#### Quoted passage ####

Question

Association study using germline SNPs, somatic mutations in tumors and clinical data from TCGA

2

Entering edit mode

6.6 years ago

rGun ▴ 10

Hi all, I'm interested in doing an association study using germline SNPs of specific pathways, tumor mutations and clinical data from a patient population in TCGA. I'm currently in the process of getting access to the datasets. If anyone has experience with this type of a study, any advice on how I could go about doing this is greatly appreciated.

Thanks in advance!

SNP TCGA Tumor mutations Clinical data • 2.0k views

ADD COMMENT • link 6.6 years ago by rGun ▴ 10

0

Entering edit mode

Thanks a lot, Kevin. We have already done a study where we looked at association between SNPs/certain haplotypes with increased risk for BrCa. We wanted to see whether our findings will hold in another similar dataset. Since we are in the process of getting access to restricted TCGA data, I thought of analyzing the tumor mutations to see any association with the SNPs/haplotypes of interest.

#### Study material ####

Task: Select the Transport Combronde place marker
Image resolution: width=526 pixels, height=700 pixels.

####
#### Study material ####

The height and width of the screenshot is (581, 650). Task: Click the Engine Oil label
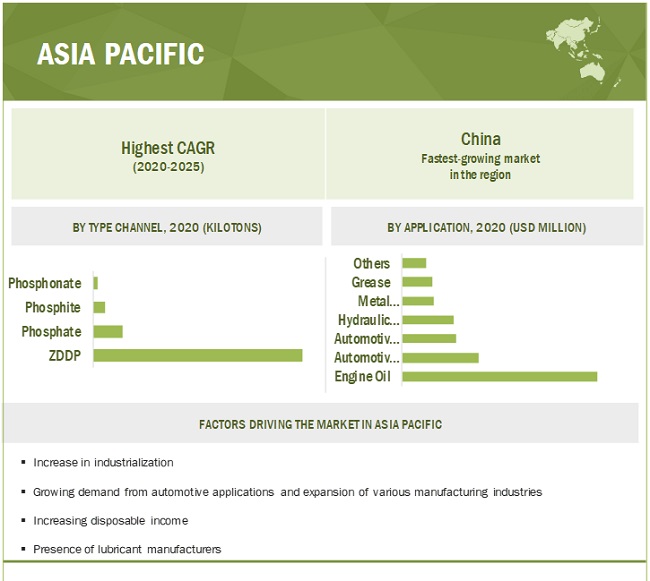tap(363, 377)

####

**Work request:**
In the forum thread on the TCGA association study, the earlier study linked SNPs or certain haplotypes with increased risk for what?

**Answer to this task:**
BrCa